Perhaps the worst is the exemption, from the Clean Water Act, of hydraulic fracturing (a.k.a. the Halliburton Loophole) that passed in 2005 and gave way to the fracking boom. Earthquakes and groundwater pollution and depletion have followed.
It was Inhofe (and top lieutenant Wheeler) who wrote this legislation and guided it through Congress.
The problem, then and now, is that neither Inhofe or Wheeler are tethered to basic science. Like Pruitt, Inhofe is an evangelical, fundamentalist Christian, trapped in the same circular logic of using the Bible as a foundation for “science.”
While we don’t know Wheeler’s personal religious views, he certainly wrote, argued, and promoted Inhofe’s thinly veiled religious nonsense for more than a decade, including helping put out a list of 700 “scientists” who don’t believe humans play a role in climate change.
While we don’t know new EPA chief Wheeler’s personal religious views, he certainly promoted thinly veiled religious nonsense for more than a decade
Of course, nearly all were either non-scientists or scientists who did not study climate. As Ethics Daily pointed out, one person on the list, an avowed creationist named Chris Allen, didn’t even have a college degree. But he nonetheless had some of his “research” published in the report.

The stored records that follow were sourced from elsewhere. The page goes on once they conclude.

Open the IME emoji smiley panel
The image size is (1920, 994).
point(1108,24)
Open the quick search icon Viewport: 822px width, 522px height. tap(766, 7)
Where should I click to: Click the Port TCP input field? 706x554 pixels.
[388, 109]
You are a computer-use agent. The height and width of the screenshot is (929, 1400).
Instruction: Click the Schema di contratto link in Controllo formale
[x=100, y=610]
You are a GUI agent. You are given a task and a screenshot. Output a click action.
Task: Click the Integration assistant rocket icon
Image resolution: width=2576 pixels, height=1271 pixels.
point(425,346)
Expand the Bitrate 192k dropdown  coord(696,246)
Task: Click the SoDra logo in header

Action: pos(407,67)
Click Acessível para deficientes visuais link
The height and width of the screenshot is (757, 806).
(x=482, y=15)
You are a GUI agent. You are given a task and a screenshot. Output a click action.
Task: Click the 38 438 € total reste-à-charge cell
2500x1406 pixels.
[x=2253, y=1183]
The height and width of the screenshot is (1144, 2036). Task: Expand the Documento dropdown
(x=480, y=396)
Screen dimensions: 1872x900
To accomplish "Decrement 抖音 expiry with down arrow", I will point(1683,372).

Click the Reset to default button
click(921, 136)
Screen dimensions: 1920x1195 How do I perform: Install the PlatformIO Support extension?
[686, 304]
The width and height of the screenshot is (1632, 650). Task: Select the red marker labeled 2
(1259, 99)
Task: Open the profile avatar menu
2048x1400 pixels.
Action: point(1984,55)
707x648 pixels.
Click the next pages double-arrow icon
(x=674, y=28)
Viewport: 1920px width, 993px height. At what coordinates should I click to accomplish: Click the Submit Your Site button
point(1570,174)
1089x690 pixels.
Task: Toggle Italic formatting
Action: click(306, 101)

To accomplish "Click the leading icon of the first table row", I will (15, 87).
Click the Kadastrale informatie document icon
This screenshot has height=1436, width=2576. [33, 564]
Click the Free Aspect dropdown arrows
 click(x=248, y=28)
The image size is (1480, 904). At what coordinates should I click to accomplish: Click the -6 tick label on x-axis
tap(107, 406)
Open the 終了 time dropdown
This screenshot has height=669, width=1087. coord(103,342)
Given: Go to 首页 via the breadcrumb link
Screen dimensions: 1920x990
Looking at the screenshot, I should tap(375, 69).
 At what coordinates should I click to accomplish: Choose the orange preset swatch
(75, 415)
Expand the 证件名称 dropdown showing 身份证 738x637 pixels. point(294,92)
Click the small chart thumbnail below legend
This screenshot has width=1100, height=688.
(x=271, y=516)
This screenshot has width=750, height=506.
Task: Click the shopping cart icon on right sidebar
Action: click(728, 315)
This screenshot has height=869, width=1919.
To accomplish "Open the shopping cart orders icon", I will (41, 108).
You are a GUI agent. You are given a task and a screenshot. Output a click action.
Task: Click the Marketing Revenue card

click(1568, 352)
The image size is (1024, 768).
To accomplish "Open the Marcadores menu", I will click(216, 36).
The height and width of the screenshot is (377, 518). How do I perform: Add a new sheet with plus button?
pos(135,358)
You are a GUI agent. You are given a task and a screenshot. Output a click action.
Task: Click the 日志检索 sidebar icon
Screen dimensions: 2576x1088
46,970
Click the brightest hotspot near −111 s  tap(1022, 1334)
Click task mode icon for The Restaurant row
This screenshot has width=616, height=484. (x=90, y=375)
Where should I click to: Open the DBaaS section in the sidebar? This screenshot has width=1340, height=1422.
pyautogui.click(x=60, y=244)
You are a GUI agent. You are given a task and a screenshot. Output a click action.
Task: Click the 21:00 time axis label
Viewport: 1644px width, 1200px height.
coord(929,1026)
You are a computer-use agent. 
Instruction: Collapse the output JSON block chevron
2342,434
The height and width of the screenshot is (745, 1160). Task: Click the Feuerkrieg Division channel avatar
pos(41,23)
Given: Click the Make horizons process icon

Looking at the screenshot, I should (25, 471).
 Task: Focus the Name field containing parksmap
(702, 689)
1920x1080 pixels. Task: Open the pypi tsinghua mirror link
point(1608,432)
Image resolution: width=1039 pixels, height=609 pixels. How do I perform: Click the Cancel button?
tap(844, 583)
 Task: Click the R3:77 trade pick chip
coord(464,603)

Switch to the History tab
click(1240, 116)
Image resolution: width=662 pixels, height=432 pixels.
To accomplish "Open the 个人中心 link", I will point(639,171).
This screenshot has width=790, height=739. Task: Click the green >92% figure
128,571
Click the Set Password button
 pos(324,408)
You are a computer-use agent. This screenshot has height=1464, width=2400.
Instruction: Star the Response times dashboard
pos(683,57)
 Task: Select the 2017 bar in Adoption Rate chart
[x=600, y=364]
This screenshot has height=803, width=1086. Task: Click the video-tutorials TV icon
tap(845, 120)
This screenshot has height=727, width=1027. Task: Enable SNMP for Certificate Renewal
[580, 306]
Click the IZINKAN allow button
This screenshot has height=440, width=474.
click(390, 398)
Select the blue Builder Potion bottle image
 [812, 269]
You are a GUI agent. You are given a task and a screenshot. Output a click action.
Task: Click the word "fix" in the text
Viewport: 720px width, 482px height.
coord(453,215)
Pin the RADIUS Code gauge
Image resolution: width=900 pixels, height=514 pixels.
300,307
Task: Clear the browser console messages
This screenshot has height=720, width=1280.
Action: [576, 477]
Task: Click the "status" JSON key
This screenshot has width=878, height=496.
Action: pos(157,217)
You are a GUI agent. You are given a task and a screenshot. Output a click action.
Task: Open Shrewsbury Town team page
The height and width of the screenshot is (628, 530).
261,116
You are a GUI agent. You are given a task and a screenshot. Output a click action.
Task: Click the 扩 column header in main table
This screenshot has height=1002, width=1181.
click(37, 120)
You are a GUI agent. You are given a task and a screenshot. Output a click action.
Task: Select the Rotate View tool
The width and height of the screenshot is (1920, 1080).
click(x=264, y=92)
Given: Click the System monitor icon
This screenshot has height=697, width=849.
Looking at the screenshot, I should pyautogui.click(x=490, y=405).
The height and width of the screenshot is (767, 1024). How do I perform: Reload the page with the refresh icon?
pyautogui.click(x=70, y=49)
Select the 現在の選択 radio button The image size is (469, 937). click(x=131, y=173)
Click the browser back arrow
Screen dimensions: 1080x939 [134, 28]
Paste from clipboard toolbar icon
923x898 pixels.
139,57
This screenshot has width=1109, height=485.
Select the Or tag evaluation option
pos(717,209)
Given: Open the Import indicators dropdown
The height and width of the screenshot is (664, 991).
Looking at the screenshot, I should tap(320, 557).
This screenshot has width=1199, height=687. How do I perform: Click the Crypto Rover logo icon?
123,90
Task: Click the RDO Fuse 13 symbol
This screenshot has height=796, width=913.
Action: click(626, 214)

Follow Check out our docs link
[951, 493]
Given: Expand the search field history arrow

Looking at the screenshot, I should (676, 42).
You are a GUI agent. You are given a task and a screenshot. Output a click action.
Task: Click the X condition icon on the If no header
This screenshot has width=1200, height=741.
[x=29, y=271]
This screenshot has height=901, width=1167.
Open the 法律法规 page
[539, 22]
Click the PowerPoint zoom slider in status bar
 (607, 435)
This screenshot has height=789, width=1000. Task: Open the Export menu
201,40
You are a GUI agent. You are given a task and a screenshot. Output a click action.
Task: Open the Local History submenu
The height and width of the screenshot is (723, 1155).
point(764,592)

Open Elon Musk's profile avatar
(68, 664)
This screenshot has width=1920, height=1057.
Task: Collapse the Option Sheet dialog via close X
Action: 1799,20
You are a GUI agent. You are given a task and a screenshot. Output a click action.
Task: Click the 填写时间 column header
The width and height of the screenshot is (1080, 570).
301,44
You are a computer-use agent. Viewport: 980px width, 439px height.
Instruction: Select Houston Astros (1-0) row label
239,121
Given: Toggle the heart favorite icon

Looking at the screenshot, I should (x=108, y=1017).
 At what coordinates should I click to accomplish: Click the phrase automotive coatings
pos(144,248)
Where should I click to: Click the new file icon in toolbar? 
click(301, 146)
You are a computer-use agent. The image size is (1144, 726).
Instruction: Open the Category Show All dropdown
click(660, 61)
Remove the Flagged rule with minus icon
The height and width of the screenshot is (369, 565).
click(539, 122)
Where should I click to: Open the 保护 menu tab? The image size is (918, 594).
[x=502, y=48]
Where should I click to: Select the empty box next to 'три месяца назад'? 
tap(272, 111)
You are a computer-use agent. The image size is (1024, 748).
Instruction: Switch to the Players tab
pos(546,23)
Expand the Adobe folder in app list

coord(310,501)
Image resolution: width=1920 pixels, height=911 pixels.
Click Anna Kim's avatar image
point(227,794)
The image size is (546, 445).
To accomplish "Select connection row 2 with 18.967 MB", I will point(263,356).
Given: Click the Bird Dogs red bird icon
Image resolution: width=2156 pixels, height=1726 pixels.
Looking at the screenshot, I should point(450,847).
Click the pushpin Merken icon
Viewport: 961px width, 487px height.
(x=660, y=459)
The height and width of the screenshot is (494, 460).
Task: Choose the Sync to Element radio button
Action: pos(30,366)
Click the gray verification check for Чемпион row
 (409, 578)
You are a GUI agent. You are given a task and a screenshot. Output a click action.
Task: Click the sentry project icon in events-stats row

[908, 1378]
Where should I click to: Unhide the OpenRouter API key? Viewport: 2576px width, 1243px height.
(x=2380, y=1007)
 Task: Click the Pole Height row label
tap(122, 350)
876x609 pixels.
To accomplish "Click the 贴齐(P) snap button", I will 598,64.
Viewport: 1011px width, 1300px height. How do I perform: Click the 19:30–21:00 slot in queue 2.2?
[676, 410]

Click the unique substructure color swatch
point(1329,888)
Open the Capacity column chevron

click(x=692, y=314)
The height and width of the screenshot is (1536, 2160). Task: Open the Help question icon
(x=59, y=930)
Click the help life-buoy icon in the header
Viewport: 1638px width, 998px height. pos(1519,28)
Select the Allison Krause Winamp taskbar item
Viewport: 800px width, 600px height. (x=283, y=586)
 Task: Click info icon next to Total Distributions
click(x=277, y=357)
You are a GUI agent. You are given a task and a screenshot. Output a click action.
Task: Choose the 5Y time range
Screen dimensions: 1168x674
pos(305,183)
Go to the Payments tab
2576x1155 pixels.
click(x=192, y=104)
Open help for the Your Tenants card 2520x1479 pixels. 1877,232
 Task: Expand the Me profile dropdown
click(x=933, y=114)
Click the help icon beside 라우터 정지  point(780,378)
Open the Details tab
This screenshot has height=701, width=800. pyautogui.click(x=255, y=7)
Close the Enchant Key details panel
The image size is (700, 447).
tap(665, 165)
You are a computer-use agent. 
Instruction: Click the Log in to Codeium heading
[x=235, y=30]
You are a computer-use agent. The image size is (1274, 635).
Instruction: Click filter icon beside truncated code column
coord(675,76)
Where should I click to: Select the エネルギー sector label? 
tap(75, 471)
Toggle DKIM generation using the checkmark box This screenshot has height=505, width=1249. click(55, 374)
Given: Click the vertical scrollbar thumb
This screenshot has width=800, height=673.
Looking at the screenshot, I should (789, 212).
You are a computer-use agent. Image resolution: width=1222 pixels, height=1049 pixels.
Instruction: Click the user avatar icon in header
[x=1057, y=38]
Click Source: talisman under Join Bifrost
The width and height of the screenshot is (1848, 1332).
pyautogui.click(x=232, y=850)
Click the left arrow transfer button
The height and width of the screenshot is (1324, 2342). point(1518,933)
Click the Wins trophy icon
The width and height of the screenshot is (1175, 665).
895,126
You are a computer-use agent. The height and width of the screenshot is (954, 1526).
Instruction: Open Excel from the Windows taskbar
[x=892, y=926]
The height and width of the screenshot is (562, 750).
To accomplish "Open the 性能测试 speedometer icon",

“It must have slipped these people’s minds that God created the heavens and the earth and has control over what’s going on,” Allen is quoted saying in the report. “Do you honestly believe God would allow humans to destroy the earth He created? Of course, if you don’t believe in God and creationism then I can see why you would easily buy into the whole global warming fanfare. I think in many ways that’s what this movement is ultimately out to do—rid the mere mention of God in any context.”
Wheeler inherits an agency that has already rolled back nearly every Obama era environmental policy, while stacking its leadership ranks with Pruitt clones.
For example, the EPA’s Great Lakes Region, which encompasses the nine states that border the Great Lakes, is headed by Pruitt pick Cathy Stepp, formerly secretary of the Wisconsin Department of Natural Resources under Governor Scott Walker. Stepp’s only post-secondary education was when she attended a McDonald's management training course. (She does excel at business-friendly environmental regulation, though. One study found that fines for polluters in Wisconsin dropped 78 percent in 2015 with Stepp leading the way.)
Or how about Mike Stoker, administrator for the Pacific Southwest Region? He’s the guy who first led the “lock her up” chant for Hillary Clinton at the 2016 GOP convention. He also made a name for himself as the defense attorney for Greka Energy company, famous for oil pipelines that leaked 140,000 gallons of oil. (Stoker defends his time at Greka, pointing out, “Since I left, they’ve not had one oil spill.”)
Pruitt may be gone, but this big oil tanker known as the EPA is showing no sign of changing course anytime soon.